A glance at the calendar suggests we have a year before we vote in  the US Presidential sweepstakes. If that descriptive offends you, please come up with a more suitable one and I’ll be delighted to start using it. 

As it is, what do you think we should call it? A Beauty Pageant? A Mud-Wrestle? Laboring Greatly and Bringing Forth a Mouse? Those may have to do as I have no term not filled with contempt to describe a rigged game that neither of us will ever win, nor is/was it the intent of the game to benefit us at all. Ever. 

Don’t tell me it’s an opportunity for us to choose between our best and brightest because it’s anything and everything but that and has been for most of my life. I’m not suggesting cause and effect but we Boomers turned our attention inwards to ourselves and in case some haven’t noticed, that small, wicker container bursting into flames at our feet with a miniature globe in it, is our world going to hell in a hand basket. And all most of us can do is shrug. 

I got to thinking hard about this yesterday as Senator Bernie Sanders, a Don Quixote if there ever was one, announced he, too, would seek the Democratic Party nomination for President of the United States in a contest that has long been regarded as already promised to Hillary Clinton, the former Secretary of State and former Senator from New York and oh yeah, wife of former President Bill Clinton.

I guess Sanders chose the Democrats because the Republican Party is still accepting job applications. As a matter of fact, the GOP clown car is already the size of a double-decker bus with no signs that the net cast to find interested candidates is even close to being filled. 

As you may know, and/or not care about, I’m a registered Democrat, hence the shot at the Grand Old Party, but I see myself as a relentless pragmatist, which is not a political party (yet) but really should be, who has a difficult time believing that the folks already in the arena (and bless them for that) are the best we can or should do.

Quite frankly wading in the Republican Presidential talent pool doesn’t even come to my ankles and listening to Mrs. Clinton advocate on my behalf after cashing checks of six figures for speaking engagements causes me to throw up, just a little bit, in my own mouth. 


I’m not from Vermont, home of Ben and Jerry’s Ice Cream and Phish, but the people who live there have voted consistently in large majorities for Senator Sanders every time he has offered himself for public office and while I have no illusions about his chances, I like his positions on those issues I see as important. Meanwhile back at those chances, on a sliding scale between ‘slim’ and ‘none,’ I’m thinking he only has the former on a good day, downhill with a strong tailwind. 

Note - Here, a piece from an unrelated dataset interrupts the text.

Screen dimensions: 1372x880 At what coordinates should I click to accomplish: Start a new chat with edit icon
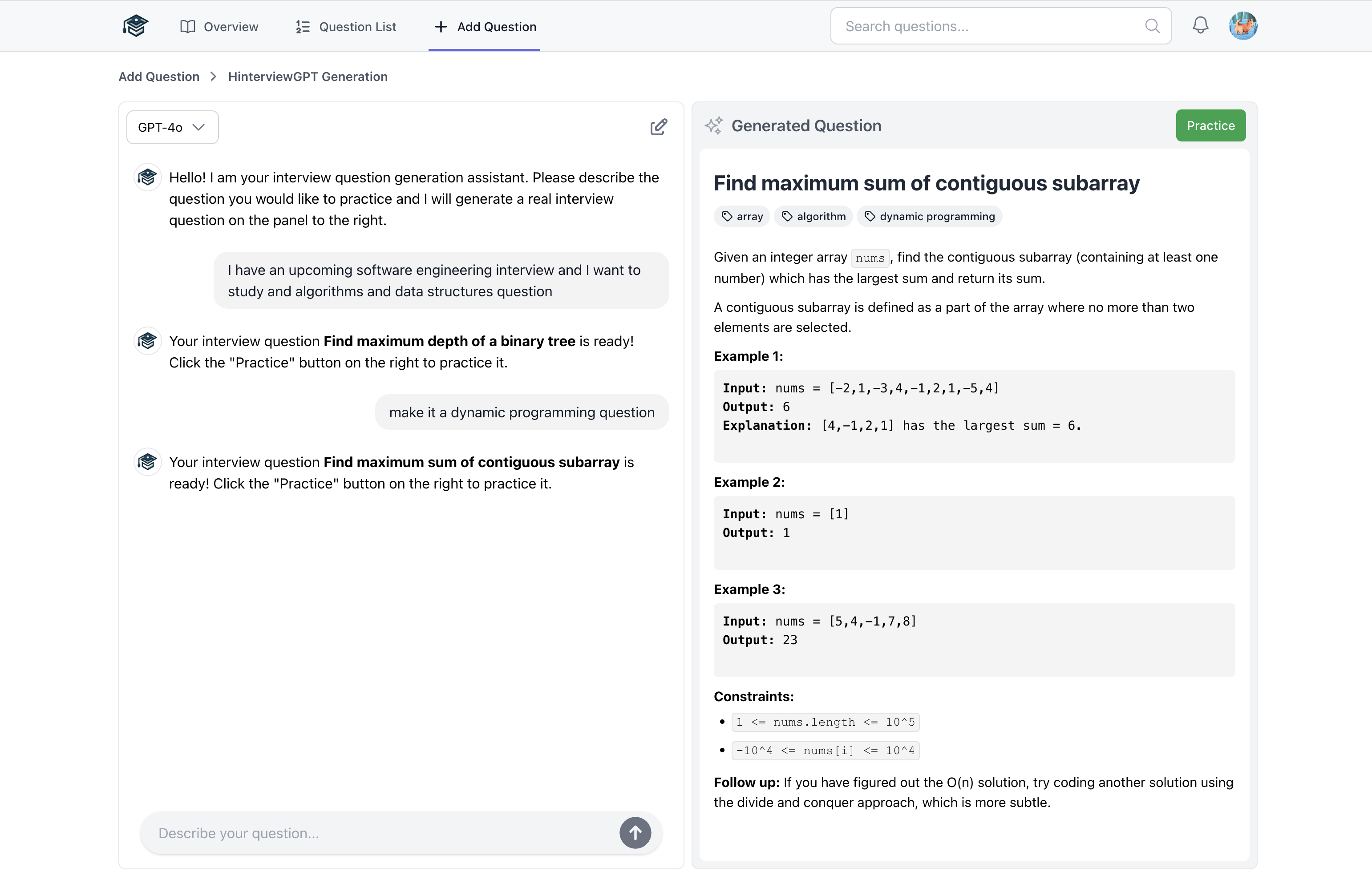[x=658, y=127]
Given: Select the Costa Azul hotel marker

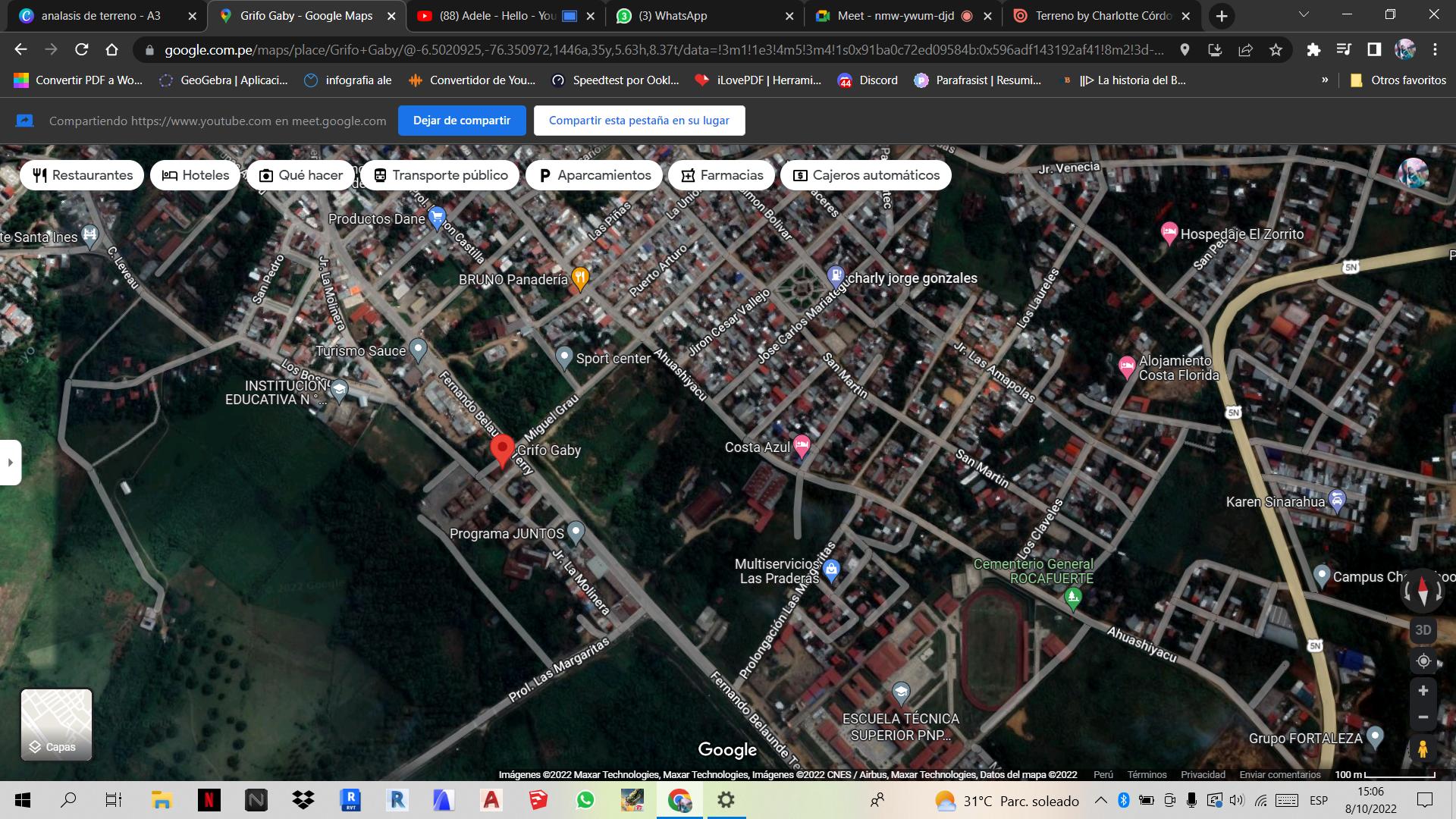Looking at the screenshot, I should coord(802,446).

But, and when, you get old as I am (which is a function of the calendar vice the maturation process) I see him as Gene McCarthy, who was the junior Senator from Minnesota at the time the senior Senator, Hubert Humphrey, was selected by Lyndon Baines Johnson as his vice-president in 1964 (Johnson/Humphrey beat Goldwater/Miller like a rented mule in the popular and electoral vote). 

Senator McCarthy declared himself a candidate, seemingly in defiance of his own party, against an incumbent President making his opposition to the war in Southeast Asia a key, though not sole, issue and built a coalition of crazies, don’t know what else to call us, who didn’t know he stood no chance so we busted butt to help him. I was sixteen and still needed a permit to shave so I’m not sure I did anyone any good but I was thrilled to be part of something that had the potential to change history. 

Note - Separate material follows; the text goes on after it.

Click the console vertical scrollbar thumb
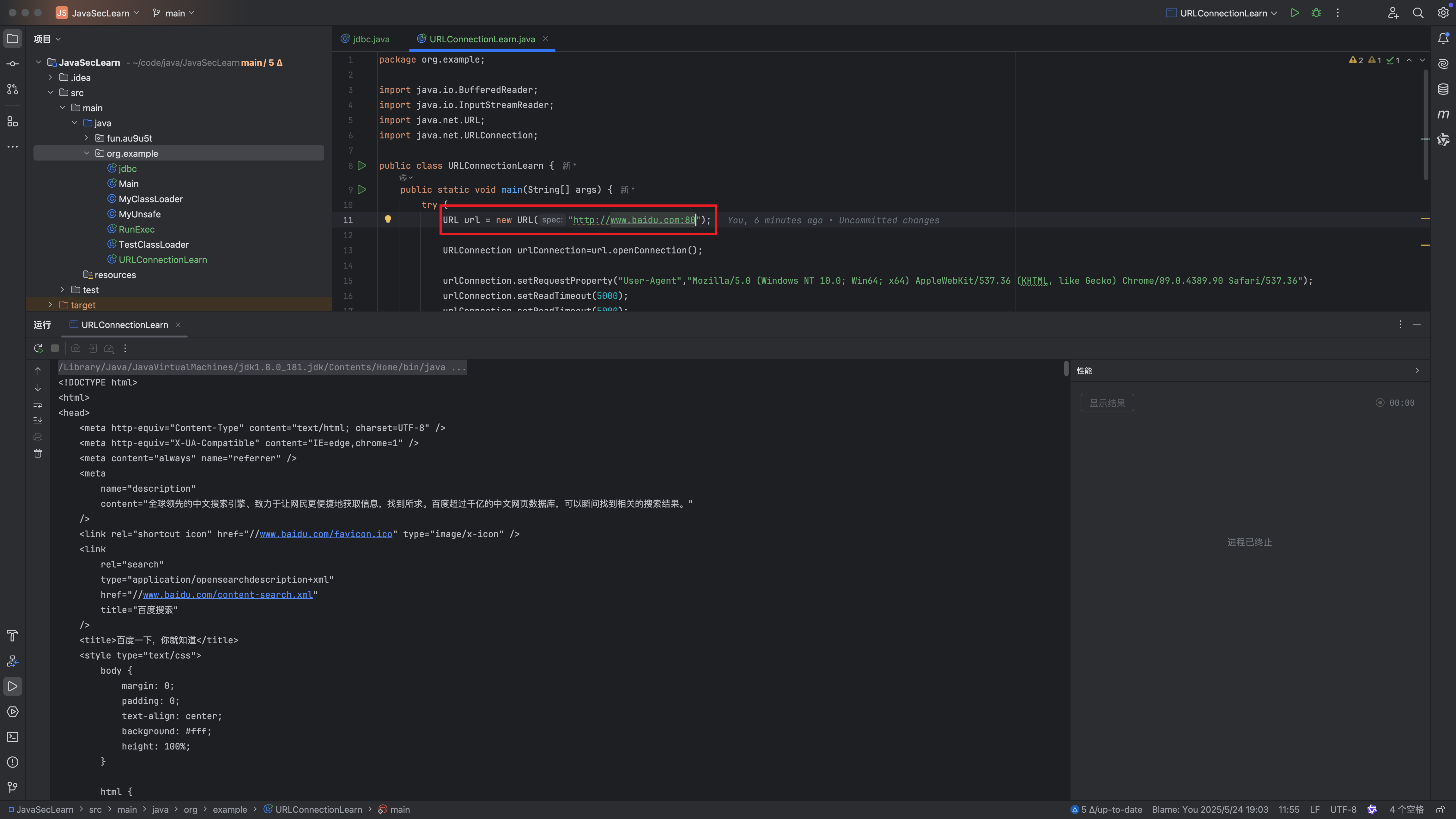The image size is (1456, 819). click(1066, 368)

I’ll save you looking it up. Senator Robert Kennedy, the younger brother of the murdered President, John Fitzgerald, announced he, too, was running right after McCarthy gave Johnson all he could handle and more in the season’s first primary in Wisconsin.

Senator Kennedy was murdered in Los Angeles moments after winning the California Democratic primary and his mantle was taken up by Senator George McGovern of South Dakota who along with running mate Thomas Eagleton (and then later, Sargeant Shriver) was beaten by Nixon/Agnew in 1972 by margins even larger than the pummeling Barry Goldwater took at the polls in 1964. 

So, it wasn’t the ending for which many had hoped but it was that first taste in 1968 of the brilliance of the process and the terrifying variations of the results it produced that convinced me to subscribe to Sir Winston Churchill’s description of democracy; it’s only been in the last decades that I’ve more seriously read and then re-read George Bernard Shaw’s The Applecart.  

As for 2016, we shall see what we shall see, or what those who labor for the mass media conglomerates wish to allow us to see. When I started this screed years ago, I opted to call it Tilting at Windmills. I’ve yet to get a single pony ride for my birthday, but I’ll bet I can ride a donkey which could well be what I do throughout this election season. 

That, for many, it will be impossible to tell me from my beast of burden is just a small part of The Sane Revolution since as a relentless pragmatist, I hope it spreads across this nation if we are to have any hope at all of saving ourselves from ourselves.